Ok, até aqui, o filme tem alguns problemas de roteiro e direção. Mas se formos entrar na área das escolhas imperdoáveis/absurdas, tem duas que tornaram "Manhunter" uma experiencia bem insatisfatória e a principal delas, óbvia pra quem ainda está lendo isso, atende pelo nome de Hannibal Lecter Lecktor.

Hello, Clarice
E não, a culpa não é do ator, Brian Cox, que dá vida ao personagem. Considerando os limões que ele tem em mãos, ele tenta fazer o que dá. Mas Hannibal aqui tem quase nenhuma importância pra trama. A dinâmica entre o canibal e Will existe e é visível que os dois personagens tem certa "bagagem" mas tudo fica na área da nuance e do subtexto. O vilão tem menos tempo de tela do que Anthony Hopkins tem em Silencio dos Inocentes e, salvo um pequeno evento na primeira metade do filme, sua influencia é só pra acrescentar certos subtextos homoeróticos no filme (que não vão pra lugar nenhum) e pra acrescentar "trevas" ao personagem de Will, em virtude da história passada dos dois. O que nos leva ao segundo e inter-relacionado problema do filme: de novo, é só um filme genérico de serial killers. A sequencia final do livro, gerada do contato entre Hannibal e Dolarhyde inexiste aqui. Will tem um insight, junta uma galera e vão pra cima de Dolarhyde (quarta vez nesse texto que vou me referir ao personagem como Dragão Vermelho e apago, o que é um problema do filme, obvio). Temos uma cena de tiroteio muito, MUITO ruim e acabou. Corta, Will tem uma cena com a família (com o personagem usando um shortinho criminoso, só pra fins de registro) e acabou. A personagem da Reba (vivida por Joan Allen) - salvo a cena do tigre - é só uma donzela em perigo a ser salva do "psicopata malvado".

Will sensualizando

Tom Noonan em cena mostrando a tatoo que batiza o livro e que não aparece NUNCA no filme
Tendo visto todos os filmes baseados na série de Thomas Harris, além do seriado, é possível perceber que esse universo se beneficia em muito do aproveitamento do espaço negativo, manjam? Os diálogos e eventos ocorrendo são tão importantes pra história quanto os momentos de silencio, as inflexões, sutilezas e o "não dito". Manhunter falha muito ao não permitir que os personagens respirem, sempre em diálogos rápidos e expositivos, mais típicos de uma obra de ambientação noir do que do mundo em que Hannibal, Will e demais se inserem. 

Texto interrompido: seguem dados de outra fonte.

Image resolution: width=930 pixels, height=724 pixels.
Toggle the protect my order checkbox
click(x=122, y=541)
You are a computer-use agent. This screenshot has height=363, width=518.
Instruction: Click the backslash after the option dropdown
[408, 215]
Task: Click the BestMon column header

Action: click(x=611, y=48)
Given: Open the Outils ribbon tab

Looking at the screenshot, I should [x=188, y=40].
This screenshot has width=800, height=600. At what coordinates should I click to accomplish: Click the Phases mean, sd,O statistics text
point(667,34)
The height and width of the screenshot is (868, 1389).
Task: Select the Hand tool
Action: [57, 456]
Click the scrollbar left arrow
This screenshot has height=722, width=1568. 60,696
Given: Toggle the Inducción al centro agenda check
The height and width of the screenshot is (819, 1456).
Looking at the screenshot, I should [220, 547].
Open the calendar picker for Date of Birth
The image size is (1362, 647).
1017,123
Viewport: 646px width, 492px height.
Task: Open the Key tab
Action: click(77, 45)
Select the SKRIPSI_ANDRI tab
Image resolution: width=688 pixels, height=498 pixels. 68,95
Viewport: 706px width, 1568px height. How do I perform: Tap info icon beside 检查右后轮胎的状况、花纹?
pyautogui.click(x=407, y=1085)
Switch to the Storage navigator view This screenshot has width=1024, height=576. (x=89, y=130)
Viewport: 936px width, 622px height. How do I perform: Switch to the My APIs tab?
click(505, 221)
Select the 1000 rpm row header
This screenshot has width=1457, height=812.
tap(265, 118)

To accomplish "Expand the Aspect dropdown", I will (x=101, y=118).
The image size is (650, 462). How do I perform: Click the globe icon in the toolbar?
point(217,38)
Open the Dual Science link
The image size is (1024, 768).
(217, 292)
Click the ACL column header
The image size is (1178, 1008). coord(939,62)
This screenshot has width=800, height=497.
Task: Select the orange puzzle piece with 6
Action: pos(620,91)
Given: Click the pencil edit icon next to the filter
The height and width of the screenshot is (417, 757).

De novo, não me entendam mal, o filme tem alguns méritos, mas todos vindos do elenco. Como já dito, eu vejo muito do Will Graham de William Petersen no Will Graham de Hugh Dancy e até consigo enxergar um ou outro maneirismo do Dolarhyde de Noonan, tanto no Great Red Dragon (finalmente!!!!) de "Hannibal" (interpretado brilhantemente por Richard Armitage) como até mesmo no Buffalo Bill de "Silencio dos Inocentes" (eternizado por Ted Levine). A cena da morte de Freddie Lounds é bem legal, além da já citada cena do tigre (que acaba não tendo a importância devida já que o elemento que a conecta com Dolarhyde é o quadro do Dragão de Blake - também autor do poema "terrível simetria". Como as referencias ao autor inglês são reduzidas ao nível de "mera curiosidade" no filme, a citação soa sem propósito, quase necessitando de um conhecimento prévio do livro que gerou o filme e da importância de William Blake pra obra pra poder ser plenamente apreciada e entendida). 


E a ultima cena de Dolarhyde é plasticamente bonita a ponto de ser diretamente referenciada no series finale de "Hannibal".

Mas uma meia duzia de méritos não salvam esse filme, que acabou resultando num amontado de escolhas equivocadas que, mesmo acertando aqui e ali, terminam, na maioria das vezes, errando o alvo.